Set out the items as a numbered list, starting with the line containing "Where should I click to: Click the Copy" and going on through the line containing "Open the 调整", leaving out any blank lines.
━━━━━━━━━━
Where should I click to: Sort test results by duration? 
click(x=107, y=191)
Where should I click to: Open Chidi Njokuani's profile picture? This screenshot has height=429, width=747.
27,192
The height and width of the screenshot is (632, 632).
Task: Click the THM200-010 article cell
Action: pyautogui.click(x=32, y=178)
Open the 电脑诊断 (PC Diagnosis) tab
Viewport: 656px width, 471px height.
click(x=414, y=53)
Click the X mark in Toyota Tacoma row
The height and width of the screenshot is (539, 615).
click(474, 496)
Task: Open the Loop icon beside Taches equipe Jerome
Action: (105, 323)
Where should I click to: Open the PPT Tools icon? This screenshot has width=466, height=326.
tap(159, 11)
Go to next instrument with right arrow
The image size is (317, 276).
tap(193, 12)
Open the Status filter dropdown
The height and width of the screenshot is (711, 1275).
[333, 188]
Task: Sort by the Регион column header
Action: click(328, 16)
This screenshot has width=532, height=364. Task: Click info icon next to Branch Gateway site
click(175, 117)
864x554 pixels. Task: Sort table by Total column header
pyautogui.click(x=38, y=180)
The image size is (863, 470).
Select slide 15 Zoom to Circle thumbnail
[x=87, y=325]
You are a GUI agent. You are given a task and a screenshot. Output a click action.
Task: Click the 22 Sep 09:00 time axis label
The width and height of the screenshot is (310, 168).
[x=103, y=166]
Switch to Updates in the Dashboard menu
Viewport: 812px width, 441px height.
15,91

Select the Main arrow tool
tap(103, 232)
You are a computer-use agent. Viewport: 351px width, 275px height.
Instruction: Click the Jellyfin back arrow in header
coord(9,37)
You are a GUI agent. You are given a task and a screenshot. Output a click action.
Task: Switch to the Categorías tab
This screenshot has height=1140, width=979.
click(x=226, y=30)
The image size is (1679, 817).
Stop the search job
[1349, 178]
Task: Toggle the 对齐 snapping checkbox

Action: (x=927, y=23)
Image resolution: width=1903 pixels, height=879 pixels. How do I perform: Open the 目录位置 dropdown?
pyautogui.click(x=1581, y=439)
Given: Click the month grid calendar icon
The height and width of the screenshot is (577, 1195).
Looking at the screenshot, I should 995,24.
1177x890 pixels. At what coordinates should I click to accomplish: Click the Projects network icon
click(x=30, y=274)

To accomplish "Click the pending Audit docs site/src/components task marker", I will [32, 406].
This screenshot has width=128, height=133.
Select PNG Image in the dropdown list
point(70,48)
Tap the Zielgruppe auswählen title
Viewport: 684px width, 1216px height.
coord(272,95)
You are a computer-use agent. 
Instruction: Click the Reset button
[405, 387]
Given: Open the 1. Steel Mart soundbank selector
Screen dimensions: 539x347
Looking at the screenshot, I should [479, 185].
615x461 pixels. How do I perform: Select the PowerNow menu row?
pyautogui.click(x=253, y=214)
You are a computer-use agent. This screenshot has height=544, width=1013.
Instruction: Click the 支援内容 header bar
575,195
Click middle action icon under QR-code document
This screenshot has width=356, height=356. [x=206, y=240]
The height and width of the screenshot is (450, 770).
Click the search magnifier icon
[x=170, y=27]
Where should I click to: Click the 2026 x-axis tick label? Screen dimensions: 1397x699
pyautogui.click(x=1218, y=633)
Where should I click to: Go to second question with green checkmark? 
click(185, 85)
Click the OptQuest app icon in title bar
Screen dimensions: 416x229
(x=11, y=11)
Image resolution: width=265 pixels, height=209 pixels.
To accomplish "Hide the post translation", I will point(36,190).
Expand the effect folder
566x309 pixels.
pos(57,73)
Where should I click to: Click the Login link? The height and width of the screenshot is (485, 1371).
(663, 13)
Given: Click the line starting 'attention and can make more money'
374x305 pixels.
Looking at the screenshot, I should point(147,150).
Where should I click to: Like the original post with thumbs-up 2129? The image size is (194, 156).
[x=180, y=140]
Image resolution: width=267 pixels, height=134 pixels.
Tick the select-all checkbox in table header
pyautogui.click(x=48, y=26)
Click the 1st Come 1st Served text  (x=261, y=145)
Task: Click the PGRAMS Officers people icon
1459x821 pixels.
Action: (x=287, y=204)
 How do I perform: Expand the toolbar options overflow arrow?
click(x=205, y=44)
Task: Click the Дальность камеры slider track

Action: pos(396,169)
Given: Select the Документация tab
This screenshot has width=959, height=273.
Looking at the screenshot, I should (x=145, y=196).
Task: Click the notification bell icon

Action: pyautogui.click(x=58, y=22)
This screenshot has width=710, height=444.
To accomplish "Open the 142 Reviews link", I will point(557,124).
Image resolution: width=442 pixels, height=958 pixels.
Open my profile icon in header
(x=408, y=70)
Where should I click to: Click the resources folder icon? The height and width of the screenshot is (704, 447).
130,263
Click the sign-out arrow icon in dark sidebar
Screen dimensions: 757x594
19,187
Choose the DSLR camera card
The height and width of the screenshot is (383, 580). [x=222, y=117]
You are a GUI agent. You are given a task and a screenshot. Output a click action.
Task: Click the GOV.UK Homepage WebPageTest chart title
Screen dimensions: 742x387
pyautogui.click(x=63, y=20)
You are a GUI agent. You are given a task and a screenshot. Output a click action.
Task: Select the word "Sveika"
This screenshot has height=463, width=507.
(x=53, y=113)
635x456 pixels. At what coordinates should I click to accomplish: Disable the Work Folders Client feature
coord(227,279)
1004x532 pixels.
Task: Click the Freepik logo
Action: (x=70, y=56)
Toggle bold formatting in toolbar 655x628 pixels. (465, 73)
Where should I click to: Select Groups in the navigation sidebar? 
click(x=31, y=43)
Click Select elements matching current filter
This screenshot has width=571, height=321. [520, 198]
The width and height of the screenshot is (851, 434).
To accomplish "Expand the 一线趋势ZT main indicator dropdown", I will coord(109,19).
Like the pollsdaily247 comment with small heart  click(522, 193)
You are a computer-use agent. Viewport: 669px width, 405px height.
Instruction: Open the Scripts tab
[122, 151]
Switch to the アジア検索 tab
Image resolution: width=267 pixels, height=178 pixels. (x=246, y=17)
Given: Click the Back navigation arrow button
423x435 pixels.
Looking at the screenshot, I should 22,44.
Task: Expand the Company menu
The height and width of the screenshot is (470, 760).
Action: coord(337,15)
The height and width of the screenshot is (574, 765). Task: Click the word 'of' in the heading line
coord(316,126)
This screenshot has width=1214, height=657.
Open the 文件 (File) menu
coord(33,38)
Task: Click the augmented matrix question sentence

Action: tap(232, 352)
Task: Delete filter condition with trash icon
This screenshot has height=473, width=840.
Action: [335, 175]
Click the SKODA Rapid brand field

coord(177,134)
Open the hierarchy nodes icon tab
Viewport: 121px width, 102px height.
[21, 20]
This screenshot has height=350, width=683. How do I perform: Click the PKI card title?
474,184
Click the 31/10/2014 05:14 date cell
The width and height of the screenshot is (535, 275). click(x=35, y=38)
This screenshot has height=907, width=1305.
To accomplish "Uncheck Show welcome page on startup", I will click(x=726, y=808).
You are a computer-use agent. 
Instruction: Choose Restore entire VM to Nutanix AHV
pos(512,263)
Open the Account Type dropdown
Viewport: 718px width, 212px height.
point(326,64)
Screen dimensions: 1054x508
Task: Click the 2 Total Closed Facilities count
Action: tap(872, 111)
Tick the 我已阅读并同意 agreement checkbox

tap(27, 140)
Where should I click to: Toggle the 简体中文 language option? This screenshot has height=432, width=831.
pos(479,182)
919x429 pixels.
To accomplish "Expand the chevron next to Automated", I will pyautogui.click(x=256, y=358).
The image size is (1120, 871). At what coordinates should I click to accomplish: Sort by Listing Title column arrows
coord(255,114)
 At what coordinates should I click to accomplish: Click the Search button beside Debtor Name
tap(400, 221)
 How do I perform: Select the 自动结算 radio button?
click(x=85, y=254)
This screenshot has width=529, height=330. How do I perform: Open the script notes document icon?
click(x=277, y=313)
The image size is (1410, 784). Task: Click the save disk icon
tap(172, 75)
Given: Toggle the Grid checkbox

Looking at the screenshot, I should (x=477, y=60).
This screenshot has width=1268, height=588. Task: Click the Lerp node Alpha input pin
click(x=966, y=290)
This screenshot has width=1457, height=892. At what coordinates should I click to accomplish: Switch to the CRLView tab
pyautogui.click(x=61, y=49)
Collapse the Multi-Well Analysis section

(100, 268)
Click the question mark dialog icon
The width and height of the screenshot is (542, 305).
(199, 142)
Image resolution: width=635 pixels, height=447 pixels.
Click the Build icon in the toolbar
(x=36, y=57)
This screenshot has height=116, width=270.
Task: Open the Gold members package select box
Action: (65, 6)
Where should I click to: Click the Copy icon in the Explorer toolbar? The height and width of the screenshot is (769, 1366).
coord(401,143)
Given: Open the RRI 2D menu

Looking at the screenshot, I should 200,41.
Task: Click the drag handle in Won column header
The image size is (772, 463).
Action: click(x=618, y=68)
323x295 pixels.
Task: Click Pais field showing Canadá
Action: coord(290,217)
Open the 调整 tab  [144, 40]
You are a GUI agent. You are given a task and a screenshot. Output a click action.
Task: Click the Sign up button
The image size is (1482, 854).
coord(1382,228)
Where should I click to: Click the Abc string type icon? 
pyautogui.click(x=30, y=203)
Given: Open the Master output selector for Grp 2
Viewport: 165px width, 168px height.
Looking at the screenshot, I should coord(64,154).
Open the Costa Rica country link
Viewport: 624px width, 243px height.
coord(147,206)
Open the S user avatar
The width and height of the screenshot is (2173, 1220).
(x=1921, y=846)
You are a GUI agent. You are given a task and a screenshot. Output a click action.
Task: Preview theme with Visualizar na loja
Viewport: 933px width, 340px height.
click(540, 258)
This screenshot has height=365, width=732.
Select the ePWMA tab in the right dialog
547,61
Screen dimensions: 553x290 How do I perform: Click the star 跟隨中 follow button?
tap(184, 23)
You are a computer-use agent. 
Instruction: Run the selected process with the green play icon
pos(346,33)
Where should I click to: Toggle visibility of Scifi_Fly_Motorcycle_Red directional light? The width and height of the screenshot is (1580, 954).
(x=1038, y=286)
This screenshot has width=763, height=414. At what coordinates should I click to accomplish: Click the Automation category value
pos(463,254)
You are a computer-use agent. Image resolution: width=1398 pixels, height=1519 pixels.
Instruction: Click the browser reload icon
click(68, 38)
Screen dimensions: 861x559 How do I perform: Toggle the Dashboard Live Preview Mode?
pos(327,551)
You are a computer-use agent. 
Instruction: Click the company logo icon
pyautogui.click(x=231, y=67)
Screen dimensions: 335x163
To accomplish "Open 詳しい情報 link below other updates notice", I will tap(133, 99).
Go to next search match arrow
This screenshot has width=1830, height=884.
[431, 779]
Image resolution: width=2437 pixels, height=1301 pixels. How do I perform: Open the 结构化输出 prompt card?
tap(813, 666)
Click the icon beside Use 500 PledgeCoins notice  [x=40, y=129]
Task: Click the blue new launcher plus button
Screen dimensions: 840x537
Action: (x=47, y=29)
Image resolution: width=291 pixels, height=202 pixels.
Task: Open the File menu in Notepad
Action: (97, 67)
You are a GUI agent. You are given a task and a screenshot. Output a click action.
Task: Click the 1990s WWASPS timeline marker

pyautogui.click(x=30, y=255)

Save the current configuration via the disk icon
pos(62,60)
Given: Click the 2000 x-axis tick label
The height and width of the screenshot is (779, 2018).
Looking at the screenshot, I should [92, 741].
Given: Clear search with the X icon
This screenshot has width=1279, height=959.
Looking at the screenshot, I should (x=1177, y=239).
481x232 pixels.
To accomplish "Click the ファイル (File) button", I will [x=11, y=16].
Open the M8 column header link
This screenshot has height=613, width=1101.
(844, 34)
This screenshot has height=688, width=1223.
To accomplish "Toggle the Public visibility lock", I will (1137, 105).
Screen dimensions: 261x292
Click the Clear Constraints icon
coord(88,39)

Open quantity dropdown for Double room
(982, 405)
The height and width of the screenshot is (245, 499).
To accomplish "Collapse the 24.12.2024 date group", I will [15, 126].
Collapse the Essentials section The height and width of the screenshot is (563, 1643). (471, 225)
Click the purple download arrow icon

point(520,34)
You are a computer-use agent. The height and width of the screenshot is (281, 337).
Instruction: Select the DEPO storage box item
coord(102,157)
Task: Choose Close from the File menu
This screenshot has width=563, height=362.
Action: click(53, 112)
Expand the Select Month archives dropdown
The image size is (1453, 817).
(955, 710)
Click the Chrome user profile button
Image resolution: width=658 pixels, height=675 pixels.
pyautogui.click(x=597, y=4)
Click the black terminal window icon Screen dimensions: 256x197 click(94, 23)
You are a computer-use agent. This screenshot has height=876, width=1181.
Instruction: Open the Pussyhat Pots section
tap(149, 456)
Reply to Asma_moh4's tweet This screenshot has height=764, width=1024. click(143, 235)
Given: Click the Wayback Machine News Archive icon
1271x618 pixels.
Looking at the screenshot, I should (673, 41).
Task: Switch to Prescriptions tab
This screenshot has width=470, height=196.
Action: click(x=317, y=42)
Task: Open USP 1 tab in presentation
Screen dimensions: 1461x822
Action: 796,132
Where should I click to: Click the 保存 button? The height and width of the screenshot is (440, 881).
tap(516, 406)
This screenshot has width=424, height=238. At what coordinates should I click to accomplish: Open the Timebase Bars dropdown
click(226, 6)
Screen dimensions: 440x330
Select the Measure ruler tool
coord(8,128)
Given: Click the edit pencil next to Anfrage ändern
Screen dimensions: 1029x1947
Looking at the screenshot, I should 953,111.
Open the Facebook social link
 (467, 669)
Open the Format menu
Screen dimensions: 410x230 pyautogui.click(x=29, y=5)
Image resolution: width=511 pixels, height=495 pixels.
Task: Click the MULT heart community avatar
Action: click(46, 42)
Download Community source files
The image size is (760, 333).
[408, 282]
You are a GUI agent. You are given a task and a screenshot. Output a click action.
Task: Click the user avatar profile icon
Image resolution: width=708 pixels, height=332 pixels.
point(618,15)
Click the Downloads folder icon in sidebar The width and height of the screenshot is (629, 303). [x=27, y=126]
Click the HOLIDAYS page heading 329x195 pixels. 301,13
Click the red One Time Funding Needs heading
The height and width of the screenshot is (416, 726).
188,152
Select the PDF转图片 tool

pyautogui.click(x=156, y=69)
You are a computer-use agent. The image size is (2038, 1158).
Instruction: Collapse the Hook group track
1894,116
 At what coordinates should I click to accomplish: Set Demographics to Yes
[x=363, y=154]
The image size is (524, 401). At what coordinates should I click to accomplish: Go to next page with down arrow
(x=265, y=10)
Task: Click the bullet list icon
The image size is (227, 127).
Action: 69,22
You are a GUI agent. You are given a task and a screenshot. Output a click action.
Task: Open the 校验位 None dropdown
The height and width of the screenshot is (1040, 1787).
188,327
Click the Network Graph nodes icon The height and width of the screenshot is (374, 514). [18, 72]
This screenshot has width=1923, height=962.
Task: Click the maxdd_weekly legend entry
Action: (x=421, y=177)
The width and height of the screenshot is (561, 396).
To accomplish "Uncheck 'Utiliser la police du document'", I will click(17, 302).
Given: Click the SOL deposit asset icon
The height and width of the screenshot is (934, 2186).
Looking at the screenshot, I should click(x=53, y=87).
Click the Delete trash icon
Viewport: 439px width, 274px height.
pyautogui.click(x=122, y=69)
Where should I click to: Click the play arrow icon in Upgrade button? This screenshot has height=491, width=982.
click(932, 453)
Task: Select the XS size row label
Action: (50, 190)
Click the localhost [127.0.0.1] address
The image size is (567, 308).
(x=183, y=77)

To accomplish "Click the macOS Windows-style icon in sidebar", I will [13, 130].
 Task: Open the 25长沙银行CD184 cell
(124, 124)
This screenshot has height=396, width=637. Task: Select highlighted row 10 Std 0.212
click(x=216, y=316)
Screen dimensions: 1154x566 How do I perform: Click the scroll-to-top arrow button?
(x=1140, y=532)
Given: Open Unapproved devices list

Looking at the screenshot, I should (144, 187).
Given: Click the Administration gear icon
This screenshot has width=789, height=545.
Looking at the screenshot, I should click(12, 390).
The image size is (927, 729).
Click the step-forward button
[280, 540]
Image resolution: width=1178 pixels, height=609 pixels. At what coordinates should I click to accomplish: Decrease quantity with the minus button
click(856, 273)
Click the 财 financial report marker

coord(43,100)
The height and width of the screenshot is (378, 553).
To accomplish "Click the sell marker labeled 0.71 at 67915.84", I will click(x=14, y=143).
━━━━━━━━━━
*Solved problem*
1. Where should I click to: Click the Copy icon in the Explorer toolbar? The height and width of the screenshot is (769, 1366).
2. coord(401,143)
3. Given: Open the RRI 2D menu
4. Looking at the screenshot, I should 200,41.
5. Task: Click the drag handle in Won column header
6. The image size is (772, 463).
7. Action: click(x=618, y=68)
8. 323x295 pixels.
9. Task: Click Pais field showing Canadá
10. Action: coord(290,217)
11. Open the 调整 tab  [144, 40]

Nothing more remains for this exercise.